In Cumberland, home-to-school travel is largely a family responsibility unless eligibility criteria for assistance are met. Where support is provided, it may be a pass for public bus or train travel or contracted transport, depending on what is most appropriate. If you may need assistance, the council’s transport application deadlines matter, and it is worth aligning that planning with your Year 7 application rather than treating it as a separate task.
Results profile: The GCSE measures are weak, including a Progress 8 score of -1.9 and an Attainment 8 score of 24. If Solway is on your shortlist, ask directly how leaders are closing gaps, how they check learning in each subject, and what targeted support looks like for students who arrive behind.
Curriculum fit: The option offer blends academic GCSEs with vocational routes such as Hospitality and Catering and sport qualifications. That mix can be a strength for many students, but if your child is set on a very EBacc-heavy route, you will want a clear conversation about subject uptake and how languages and humanities are supported through to Year 11.
Admissions reality: With 33 applications for 24 offers (about 1.38 per place), this is not a school you can assume you will simply get. Make the application early enough to focus on getting the details right, and be realistic about the role local authority criteria can play when places are tight.
Logistics: The day finishes at 3:10, but enrichment, intervention, or leadership responsibilities can extend the school day. In a rural authority, transport arrangements can shape what a student can realistically take part in, so match your aspirations for clubs and support to the travel plan you can sustain.
Solway Community School is a small, non-selective 11 to 16 secondary serving Silloth and surrounding communities, with an explicitly inclusive ethos and a calm, respectful culture described in official reporting.

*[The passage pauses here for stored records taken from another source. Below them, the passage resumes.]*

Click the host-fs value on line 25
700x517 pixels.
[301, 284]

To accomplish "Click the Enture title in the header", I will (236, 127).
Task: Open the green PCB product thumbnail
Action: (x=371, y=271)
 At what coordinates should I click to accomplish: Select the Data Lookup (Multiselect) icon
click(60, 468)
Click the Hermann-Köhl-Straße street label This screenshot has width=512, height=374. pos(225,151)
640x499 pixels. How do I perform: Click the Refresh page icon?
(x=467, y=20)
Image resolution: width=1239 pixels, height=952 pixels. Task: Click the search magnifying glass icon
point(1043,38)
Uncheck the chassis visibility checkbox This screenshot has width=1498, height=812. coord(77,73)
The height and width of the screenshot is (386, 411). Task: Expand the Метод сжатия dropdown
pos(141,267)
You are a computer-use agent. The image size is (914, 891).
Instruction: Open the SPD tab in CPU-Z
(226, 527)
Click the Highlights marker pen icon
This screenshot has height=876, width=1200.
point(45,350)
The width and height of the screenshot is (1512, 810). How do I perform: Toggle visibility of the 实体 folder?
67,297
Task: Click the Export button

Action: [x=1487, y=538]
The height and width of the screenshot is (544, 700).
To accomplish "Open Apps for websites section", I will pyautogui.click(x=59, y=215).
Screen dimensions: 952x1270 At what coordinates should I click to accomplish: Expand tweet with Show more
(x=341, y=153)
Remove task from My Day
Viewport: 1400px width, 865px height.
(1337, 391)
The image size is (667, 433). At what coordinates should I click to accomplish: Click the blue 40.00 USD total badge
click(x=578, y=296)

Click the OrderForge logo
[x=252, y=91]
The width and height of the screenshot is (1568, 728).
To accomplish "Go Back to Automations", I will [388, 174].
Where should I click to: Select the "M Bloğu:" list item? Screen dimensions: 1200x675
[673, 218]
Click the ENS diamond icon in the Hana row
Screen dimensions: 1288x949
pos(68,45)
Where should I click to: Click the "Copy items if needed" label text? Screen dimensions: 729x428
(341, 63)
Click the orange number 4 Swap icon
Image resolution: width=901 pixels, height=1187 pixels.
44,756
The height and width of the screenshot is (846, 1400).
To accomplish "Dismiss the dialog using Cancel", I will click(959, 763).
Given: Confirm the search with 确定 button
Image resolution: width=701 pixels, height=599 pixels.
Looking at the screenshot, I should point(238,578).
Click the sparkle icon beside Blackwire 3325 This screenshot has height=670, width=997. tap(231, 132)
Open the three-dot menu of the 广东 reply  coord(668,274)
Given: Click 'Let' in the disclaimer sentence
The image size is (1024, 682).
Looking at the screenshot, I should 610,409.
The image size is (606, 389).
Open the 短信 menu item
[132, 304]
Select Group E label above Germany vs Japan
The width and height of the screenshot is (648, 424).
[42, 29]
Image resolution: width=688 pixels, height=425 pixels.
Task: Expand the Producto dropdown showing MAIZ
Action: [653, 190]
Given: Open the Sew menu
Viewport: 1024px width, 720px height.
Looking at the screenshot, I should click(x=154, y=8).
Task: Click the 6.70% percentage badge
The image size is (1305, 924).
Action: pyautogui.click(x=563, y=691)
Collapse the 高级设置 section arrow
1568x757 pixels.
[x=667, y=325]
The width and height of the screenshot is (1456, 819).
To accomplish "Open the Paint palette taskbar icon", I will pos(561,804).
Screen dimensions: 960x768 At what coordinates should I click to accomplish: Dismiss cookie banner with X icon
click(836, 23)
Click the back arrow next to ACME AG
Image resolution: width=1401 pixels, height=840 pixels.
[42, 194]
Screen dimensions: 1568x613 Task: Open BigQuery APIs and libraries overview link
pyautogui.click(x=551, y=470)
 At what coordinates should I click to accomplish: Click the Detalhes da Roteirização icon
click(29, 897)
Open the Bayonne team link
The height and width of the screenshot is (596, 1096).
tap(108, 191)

Its curriculum offer blends core GCSE expectations with localised enrichment such as the Cumbria Award and Industry Projects, alongside practical routes that can suit students who thrive on applied learning.
The central question is outcomes: the published GCSE measures are low, so securing the right support and understanding the school’s improvement work should be part of any decision. Best suited to families who want a smaller setting with strong relational pastoral care, who value breadth and practical pathways, and who are prepared to engage closely with how learning progress is checked and strengthened across subjects.
Solway is rated Good in its most recent Ofsted inspection, and it is described as having a calm, respectful culture where students are polite and kind and staff care for them well. Academic outcomes are weaker than England average, so the best judgement for your child will rest on how well the curriculum, support, and expectations match their needs.
Recent admissions demand data shows 33 applications for 24 offers, which is about 1.38 applications per place. That indicates more applicants than places, so criteria and deadlines matter.
On the FindMySchool measures provided, the school’s Attainment 8 score is 24 and its Progress 8 score is -1.9. The GCSE ranking is 3,839th in England and 3rd in Wigton for GCSE outcomes (FindMySchool ranking based on official data).
Admissions are managed by Cumberland Council through its co-ordinated process for secondary school places. Families apply via the local authority route rather than directly through the school.
Activities described include sport, art and drama clubs, plus a brass band. School materials also describe opportunities such as debating, chess, homework club, and Duke of Edinburgh’s Award, alongside trips and visits designed to broaden experience beyond the classroom.